We honor the authority of scripture when we read it properly. We should read scripture in a totally contextual manner. “All scripture is “culturally conditioned.” It is naive to pretend that some parts are not, and can therefore be treated as in some sense “primary” or “universal,” while other parts are, and can therefore be set aside.” (p. 128)  According to Wright even the doctrine of the divinity of Jesus and the doctrine of justification by faith are culturally conditioned and must be understood in their biblical and cultural contexts. 
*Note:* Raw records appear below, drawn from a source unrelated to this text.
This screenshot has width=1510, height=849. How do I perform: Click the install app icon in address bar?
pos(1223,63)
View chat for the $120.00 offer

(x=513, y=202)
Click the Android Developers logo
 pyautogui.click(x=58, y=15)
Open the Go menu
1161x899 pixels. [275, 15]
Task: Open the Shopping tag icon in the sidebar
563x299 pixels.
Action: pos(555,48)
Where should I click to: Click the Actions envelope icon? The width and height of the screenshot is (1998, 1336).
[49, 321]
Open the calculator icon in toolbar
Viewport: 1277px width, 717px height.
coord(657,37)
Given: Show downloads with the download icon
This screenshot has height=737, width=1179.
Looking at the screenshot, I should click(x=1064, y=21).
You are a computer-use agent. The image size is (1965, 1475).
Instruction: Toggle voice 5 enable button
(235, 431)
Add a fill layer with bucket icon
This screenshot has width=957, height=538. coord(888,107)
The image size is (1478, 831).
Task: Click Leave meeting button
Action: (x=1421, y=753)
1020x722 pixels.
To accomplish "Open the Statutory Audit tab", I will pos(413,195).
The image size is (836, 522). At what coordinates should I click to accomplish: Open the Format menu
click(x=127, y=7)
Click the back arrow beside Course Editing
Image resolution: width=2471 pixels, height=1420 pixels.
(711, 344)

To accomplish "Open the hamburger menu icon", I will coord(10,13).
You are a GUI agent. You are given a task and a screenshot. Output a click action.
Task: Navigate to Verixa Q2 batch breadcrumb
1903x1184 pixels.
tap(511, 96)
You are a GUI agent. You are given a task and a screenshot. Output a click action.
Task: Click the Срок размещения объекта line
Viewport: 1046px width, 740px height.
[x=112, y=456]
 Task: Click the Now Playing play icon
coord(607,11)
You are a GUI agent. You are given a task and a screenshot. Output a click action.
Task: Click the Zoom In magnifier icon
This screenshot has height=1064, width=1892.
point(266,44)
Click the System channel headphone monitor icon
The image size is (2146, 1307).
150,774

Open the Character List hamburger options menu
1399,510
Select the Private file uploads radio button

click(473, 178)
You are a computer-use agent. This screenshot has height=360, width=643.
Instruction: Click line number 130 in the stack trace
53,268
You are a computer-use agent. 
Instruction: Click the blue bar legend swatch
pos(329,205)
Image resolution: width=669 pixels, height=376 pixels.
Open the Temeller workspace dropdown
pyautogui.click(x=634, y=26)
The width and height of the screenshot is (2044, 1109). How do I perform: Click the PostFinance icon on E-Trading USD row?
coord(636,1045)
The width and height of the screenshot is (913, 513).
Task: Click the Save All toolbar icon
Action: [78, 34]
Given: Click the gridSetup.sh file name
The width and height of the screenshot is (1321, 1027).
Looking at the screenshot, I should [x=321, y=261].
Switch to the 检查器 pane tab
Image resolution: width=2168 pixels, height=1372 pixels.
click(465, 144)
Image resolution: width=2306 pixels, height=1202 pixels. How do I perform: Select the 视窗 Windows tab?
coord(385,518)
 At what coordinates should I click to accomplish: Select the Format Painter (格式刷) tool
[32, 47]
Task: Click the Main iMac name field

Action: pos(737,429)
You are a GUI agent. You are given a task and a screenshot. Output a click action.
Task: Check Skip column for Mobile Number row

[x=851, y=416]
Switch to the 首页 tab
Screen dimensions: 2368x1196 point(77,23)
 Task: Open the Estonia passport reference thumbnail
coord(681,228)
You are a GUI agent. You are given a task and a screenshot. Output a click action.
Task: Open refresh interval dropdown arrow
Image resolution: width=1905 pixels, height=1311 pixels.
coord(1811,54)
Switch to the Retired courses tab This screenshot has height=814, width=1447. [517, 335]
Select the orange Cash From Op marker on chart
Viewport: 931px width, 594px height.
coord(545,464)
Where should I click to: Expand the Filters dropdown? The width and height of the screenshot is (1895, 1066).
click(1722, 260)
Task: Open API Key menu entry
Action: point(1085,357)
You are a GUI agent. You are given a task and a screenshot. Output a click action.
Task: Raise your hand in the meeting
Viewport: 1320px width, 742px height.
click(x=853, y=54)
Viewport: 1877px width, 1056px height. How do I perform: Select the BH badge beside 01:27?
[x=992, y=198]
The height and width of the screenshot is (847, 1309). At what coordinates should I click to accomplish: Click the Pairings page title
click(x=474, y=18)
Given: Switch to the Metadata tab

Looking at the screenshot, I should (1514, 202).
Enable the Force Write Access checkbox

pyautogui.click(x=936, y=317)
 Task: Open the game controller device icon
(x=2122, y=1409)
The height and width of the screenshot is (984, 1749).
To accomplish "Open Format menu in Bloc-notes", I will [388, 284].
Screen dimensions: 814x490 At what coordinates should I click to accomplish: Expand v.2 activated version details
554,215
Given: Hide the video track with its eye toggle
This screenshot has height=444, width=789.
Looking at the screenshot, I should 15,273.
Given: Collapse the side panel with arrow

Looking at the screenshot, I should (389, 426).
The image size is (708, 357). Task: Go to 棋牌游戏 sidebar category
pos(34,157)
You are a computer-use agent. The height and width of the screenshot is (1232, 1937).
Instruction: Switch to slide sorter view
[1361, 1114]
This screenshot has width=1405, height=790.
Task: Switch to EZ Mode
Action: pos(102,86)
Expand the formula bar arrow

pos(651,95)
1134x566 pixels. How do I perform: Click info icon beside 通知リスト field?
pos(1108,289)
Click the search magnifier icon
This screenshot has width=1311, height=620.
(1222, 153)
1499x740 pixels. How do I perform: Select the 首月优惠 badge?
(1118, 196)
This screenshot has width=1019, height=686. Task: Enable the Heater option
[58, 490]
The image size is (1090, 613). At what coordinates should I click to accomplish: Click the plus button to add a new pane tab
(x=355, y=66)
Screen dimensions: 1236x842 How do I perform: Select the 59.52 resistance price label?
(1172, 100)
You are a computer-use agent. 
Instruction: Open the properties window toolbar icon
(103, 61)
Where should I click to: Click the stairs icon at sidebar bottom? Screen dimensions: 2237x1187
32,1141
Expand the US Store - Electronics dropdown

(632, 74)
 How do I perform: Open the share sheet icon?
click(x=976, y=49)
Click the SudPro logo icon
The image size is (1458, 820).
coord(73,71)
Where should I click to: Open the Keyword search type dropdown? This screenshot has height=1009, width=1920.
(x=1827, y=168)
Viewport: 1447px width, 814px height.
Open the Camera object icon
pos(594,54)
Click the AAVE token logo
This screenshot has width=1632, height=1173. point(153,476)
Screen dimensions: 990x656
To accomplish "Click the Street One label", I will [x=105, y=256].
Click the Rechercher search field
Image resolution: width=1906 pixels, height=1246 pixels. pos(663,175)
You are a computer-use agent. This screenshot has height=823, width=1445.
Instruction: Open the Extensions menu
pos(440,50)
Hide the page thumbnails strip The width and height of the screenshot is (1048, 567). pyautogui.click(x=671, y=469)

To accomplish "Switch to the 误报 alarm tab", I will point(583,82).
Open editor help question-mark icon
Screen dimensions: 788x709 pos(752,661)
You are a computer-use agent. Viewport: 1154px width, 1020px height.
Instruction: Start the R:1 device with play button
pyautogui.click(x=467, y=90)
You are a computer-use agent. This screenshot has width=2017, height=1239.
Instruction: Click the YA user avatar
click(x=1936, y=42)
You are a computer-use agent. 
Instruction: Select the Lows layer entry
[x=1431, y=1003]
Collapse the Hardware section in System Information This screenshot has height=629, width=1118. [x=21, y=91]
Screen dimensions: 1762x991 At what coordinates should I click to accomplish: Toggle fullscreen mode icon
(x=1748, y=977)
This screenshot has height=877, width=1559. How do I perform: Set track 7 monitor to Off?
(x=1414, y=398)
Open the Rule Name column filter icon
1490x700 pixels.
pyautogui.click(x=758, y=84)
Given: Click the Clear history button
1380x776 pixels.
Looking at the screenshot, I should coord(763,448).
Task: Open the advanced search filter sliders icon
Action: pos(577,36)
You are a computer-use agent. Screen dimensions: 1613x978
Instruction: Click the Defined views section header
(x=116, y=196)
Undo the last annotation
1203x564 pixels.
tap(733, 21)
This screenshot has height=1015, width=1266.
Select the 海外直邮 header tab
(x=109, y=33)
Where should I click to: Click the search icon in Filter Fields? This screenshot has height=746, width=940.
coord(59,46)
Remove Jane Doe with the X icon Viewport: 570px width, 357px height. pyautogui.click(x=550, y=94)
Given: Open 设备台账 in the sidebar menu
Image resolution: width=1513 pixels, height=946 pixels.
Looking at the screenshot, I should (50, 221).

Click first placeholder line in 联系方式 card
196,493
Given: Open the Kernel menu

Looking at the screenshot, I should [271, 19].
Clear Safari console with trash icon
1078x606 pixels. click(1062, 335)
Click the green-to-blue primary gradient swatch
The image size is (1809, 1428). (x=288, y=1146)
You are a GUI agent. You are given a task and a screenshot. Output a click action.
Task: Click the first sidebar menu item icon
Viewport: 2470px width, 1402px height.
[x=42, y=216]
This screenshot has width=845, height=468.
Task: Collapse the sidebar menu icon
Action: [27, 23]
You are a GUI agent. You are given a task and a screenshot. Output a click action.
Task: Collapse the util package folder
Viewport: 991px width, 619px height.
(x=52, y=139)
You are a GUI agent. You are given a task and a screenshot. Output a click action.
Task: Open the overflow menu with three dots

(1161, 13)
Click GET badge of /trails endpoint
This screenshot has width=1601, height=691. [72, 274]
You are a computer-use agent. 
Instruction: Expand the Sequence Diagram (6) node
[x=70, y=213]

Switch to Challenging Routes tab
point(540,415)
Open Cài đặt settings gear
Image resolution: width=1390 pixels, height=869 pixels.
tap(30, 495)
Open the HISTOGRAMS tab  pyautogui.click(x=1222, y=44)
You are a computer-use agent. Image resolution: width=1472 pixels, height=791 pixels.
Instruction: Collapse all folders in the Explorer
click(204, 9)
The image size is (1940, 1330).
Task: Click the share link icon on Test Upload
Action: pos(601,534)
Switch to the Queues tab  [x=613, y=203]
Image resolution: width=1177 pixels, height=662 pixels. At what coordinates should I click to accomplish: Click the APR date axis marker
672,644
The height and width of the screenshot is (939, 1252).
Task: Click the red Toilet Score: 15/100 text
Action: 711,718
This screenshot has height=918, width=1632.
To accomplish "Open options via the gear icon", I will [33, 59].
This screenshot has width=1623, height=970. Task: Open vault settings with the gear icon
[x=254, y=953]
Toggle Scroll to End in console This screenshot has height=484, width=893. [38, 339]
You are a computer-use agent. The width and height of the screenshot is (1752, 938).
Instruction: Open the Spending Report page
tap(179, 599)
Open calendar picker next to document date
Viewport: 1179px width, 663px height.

Such a contextual reading is in fact an incarnational reading of scripture, paying attention to the full humanity both of the text and of its readers. This must be undertaken in the prayer that the “divinity” — the “inspiration” of scripture, and the Spirit’s power at work within the Bible-reading church — will thereby be discovered afresh. … Genuine orthodoxy needs both, and in proper mutual relationship. (p. 129-130)

We should also read scripture liturgically, privately, refreshed by scholarship, and as taught by church leaders (through studied, biblical sermons and teachings).

This is a great little book – well worth reading and discussing. We err when we make scripture the foundation of our faith.  Our foundation is God alone, the rock on which we
stand is God alone – and his work in this world, including the atoning
work of Christ. The authority of scripture is a shorthand for the authority of God – revealed by the Spirit. Scripture illuminates God, his nature and his
interaction with his creation – it tells his story, and it does so reliably. But it does so in a fashion that may tell important theological truths in mythic form.  The humanity of the authors and their points of view and cultural contexts played a role in the nature of the text we inherit. Reading scripture with a hermeneutic of trust and faith in the light of scholarship, biblical, scientific, and more will, through the power of the Spirit reveal God in our context today.

What do you think? Is the “Authority of Scripture” an important concept? Do you think this authority is undermined if Genesis appropriates ANE myth, Exodus is an embellished history, Job is story, John rearranged events in his Gospel to make theological points?

What elements are necessary to faithfully and reliably tell God’s story?